> [Source information]

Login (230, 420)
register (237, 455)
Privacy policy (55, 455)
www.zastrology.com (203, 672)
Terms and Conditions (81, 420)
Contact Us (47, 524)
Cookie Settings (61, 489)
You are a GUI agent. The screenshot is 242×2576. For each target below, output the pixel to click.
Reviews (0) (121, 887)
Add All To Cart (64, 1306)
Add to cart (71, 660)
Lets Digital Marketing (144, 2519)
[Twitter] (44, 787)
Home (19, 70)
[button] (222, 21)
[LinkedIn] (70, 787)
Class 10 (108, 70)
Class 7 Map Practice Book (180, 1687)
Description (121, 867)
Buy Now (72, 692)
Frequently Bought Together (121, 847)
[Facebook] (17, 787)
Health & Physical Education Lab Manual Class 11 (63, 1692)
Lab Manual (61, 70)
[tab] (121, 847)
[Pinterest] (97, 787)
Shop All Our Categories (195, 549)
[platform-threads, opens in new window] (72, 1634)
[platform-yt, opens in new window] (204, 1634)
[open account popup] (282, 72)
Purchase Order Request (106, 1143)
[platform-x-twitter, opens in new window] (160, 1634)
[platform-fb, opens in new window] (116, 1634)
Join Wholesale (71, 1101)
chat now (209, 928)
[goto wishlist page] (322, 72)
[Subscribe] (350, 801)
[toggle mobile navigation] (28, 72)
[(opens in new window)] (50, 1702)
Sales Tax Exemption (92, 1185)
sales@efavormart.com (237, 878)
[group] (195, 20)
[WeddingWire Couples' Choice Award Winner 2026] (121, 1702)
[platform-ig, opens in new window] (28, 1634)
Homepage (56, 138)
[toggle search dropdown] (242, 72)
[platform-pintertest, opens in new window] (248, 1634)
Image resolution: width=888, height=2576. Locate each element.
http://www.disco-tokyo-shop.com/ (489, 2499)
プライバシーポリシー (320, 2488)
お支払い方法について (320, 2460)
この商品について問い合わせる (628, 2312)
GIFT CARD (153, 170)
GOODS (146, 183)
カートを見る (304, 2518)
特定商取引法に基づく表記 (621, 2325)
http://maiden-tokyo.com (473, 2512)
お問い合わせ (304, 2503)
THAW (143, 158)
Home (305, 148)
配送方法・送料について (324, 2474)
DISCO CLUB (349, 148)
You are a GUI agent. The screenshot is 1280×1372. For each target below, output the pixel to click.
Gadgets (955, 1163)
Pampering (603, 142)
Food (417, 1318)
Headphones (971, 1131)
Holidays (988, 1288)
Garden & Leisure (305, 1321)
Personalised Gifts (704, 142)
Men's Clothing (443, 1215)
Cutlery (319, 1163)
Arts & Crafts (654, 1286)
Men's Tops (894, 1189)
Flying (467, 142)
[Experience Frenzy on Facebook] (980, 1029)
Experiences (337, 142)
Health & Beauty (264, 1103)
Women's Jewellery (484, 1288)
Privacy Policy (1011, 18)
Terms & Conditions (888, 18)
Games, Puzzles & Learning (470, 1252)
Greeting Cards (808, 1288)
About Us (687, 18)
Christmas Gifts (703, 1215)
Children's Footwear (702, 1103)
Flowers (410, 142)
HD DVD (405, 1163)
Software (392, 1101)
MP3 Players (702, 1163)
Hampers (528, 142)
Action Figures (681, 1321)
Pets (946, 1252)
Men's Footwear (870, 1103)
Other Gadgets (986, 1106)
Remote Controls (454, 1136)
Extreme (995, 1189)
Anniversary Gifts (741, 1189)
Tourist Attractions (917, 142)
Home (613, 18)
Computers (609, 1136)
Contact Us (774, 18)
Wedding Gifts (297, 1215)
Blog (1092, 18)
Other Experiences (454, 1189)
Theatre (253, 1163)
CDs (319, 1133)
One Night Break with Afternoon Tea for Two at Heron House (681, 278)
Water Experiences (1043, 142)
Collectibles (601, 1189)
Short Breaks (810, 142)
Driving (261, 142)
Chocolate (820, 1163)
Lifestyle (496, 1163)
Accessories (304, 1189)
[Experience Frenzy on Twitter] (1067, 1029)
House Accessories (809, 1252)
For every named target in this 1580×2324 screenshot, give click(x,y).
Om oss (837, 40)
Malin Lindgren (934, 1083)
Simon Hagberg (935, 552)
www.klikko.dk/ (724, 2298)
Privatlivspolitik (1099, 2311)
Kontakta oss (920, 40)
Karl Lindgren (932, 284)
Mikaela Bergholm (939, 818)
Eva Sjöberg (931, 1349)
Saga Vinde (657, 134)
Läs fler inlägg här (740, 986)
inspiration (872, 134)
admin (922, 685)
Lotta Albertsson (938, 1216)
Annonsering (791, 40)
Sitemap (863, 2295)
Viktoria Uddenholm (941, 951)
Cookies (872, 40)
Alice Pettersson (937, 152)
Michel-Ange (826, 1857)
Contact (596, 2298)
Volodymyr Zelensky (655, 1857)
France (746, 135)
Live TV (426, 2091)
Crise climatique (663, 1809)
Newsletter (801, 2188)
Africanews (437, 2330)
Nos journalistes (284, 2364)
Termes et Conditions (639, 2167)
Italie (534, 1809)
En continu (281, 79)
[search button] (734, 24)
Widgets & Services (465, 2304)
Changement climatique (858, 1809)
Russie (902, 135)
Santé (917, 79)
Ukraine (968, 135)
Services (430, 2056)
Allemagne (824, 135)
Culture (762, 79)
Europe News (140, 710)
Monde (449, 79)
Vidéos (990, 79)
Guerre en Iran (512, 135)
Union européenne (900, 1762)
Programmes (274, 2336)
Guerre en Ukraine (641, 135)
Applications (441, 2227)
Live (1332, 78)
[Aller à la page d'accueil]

> [What this task involves]
Everything above from the line with "Holidays (988, 1288)" to the line with "Games, Puzzles & Learning (470, 1252)", both included, must be repeated exactly, and nothing outside that range.

> [Task answer]
Holidays (988, 1288)
Garden & Leisure (305, 1321)
Personalised Gifts (704, 142)
Men's Clothing (443, 1215)
Cutlery (319, 1163)
Arts & Crafts (654, 1286)
Men's Tops (894, 1189)
Flying (467, 142)
[Experience Frenzy on Facebook] (980, 1029)
Experiences (337, 142)
Health & Beauty (264, 1103)
Women's Jewellery (484, 1288)
Privacy Policy (1011, 18)
Terms & Conditions (888, 18)
Games, Puzzles & Learning (470, 1252)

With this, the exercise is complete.